Carmin, pourpre, écarlate ou grenat : plus les années passent, plus Kyôji Tachibana doit ajouter des nuances de rouge dans les cartes de l'Agence météorologique relatives à la température des mers bordant le Japon qui a augmenté de plus d'un degré en 2023, pour la troisième année consécutive, et cela inquiète cet expert.

« Cette moyenne nationale d'un degré de plus est trompeuse, car elle inclut la température de mers très froides : celles situées à l'extrême-nord du pays, près de la Russie.
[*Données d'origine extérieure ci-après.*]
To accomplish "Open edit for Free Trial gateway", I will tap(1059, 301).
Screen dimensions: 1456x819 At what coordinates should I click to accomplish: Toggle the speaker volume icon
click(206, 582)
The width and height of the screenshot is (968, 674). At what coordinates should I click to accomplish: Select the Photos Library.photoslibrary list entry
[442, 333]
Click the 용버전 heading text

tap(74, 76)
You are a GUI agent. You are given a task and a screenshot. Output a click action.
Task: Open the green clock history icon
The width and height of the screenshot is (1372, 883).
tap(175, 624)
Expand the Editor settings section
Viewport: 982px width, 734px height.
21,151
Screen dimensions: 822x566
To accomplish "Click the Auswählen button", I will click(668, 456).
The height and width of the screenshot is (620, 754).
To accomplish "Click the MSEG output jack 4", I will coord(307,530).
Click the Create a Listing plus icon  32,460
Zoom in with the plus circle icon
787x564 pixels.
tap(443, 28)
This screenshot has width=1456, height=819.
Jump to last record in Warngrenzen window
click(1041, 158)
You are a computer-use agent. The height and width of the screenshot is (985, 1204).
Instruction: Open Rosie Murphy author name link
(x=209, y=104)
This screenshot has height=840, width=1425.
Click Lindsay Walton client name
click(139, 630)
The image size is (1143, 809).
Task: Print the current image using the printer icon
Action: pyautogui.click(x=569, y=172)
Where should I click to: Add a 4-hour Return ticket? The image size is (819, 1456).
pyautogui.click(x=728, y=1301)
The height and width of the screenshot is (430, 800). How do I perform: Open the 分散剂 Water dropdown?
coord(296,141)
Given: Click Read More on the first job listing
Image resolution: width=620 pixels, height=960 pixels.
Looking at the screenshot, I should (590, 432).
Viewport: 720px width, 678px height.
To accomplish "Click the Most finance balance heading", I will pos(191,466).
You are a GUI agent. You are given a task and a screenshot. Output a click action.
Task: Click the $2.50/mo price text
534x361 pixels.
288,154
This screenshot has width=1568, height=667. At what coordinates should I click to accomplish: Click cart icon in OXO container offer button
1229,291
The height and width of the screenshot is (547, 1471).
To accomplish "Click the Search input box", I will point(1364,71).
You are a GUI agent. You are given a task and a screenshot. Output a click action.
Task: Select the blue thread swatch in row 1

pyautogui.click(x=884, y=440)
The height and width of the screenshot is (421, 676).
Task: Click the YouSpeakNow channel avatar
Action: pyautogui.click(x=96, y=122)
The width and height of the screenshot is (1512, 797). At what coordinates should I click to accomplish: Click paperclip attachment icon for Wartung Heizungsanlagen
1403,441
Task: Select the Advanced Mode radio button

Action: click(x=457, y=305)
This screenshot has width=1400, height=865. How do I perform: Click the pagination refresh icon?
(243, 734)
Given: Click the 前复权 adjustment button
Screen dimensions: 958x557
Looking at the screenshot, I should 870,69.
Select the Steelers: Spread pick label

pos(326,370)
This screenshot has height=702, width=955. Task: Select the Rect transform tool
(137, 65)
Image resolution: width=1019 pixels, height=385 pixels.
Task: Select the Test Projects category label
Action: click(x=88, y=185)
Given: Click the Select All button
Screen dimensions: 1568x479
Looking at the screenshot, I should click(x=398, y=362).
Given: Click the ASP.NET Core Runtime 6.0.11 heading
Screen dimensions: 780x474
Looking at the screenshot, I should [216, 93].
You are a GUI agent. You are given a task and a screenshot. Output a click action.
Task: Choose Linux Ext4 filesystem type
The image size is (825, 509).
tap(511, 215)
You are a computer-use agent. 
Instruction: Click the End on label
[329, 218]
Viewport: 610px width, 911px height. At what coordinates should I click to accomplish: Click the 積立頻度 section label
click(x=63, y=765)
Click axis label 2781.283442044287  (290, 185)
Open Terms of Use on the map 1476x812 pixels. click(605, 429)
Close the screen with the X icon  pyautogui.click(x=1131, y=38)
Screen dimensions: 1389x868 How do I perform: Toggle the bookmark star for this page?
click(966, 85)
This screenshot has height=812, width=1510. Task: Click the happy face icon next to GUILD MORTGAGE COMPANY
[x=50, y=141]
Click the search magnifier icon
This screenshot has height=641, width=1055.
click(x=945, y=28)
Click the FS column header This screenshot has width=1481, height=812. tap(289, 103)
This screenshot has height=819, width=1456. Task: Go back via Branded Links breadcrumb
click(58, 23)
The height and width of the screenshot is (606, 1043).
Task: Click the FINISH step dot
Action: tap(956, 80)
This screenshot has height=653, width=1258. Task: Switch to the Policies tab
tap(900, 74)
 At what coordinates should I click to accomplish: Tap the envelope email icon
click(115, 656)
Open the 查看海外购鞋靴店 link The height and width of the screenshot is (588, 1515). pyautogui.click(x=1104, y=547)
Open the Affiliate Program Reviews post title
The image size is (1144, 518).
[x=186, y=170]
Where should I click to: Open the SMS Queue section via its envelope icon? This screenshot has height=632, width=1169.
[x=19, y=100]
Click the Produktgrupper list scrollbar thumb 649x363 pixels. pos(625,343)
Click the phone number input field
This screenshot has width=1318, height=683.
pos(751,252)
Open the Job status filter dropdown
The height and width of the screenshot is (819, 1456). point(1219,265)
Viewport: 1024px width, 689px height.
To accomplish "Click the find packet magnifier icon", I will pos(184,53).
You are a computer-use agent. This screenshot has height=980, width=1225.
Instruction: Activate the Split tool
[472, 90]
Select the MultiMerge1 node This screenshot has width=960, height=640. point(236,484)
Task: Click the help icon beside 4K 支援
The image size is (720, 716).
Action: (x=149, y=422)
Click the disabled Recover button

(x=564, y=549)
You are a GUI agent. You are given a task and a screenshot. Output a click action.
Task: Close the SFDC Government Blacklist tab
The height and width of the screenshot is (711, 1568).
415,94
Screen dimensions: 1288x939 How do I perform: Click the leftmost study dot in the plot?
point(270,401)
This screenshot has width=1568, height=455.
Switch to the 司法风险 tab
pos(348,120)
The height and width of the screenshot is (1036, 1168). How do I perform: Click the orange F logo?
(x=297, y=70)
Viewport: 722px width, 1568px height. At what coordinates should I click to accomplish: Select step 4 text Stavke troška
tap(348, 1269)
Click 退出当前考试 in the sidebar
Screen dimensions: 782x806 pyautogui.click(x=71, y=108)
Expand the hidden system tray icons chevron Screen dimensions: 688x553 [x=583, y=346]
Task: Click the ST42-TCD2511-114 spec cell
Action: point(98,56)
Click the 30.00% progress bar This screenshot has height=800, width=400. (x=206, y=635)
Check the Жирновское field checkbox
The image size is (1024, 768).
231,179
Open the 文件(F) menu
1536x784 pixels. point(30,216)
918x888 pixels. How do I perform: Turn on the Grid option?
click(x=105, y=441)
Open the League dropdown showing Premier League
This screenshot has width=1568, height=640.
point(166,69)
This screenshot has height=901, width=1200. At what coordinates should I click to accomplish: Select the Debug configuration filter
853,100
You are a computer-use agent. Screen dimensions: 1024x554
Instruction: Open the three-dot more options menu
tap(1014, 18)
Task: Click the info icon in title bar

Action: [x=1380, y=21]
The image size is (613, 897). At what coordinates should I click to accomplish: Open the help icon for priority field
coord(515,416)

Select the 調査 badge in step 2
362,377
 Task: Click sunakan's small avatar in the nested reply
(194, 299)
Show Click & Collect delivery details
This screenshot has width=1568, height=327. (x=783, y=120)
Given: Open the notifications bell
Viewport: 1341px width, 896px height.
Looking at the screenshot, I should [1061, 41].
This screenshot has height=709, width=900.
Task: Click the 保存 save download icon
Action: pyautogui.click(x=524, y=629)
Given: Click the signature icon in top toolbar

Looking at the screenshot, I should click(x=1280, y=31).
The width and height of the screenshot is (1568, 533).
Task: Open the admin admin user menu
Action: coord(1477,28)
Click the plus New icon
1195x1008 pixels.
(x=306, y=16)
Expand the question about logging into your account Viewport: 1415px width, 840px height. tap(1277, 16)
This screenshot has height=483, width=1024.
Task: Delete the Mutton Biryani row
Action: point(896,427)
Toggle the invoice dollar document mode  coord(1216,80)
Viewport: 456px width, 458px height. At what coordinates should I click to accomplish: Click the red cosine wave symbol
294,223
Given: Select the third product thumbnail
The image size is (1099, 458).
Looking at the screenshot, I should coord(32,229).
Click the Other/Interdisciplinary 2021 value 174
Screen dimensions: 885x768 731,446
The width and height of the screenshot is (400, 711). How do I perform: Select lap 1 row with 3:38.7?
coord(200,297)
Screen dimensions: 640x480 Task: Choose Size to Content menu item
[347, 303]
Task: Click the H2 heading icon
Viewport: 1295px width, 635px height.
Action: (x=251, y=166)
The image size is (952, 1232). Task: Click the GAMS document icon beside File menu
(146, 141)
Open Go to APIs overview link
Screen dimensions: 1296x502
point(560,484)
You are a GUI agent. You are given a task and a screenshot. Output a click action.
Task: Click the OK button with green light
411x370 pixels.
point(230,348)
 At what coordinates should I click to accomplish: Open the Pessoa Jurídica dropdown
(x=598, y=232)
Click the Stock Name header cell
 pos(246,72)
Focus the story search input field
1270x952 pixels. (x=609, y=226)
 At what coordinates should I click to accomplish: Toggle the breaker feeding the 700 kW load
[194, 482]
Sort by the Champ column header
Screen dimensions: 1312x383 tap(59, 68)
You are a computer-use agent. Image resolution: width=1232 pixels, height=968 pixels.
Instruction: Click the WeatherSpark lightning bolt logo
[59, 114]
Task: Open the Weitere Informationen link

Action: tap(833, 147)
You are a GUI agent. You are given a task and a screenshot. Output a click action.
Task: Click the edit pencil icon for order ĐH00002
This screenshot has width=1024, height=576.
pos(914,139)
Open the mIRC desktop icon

En fait, plus au sud, la hausse a été de deux, quatre… voire six degrés à certains endroits. C'est absolument sans précédent », alerte Kyôji Tachibana.

Quand les pêcheurs font grise mine...

Dans les allées de Toyosu, le grand marché aux poissons de Tokyo, ces professionnels font grise mine, car ils subissent tous les jours l'impact de l'envolée de la température des océans :

« Regardez : tout cela, ce sont des poissons tropicaux, qui n'ont donc rien à faire dans la baie de Tokyo, et pourtant, on en trouve de plus en plus. Mais on peine à les vendre, car les consommateurs ne les connaissant pas, ils se méfient », indique un premier vendeur. « Plusieurs variétés de poissons qu'on trouvait depuis toujours à proximité des côtes ont disparu. Ils semblent avoir migré au large, à la recherche d'eaux plus fraîches. C'est vraiment inquiétant pour nous, les pêcheurs... », explique un autre.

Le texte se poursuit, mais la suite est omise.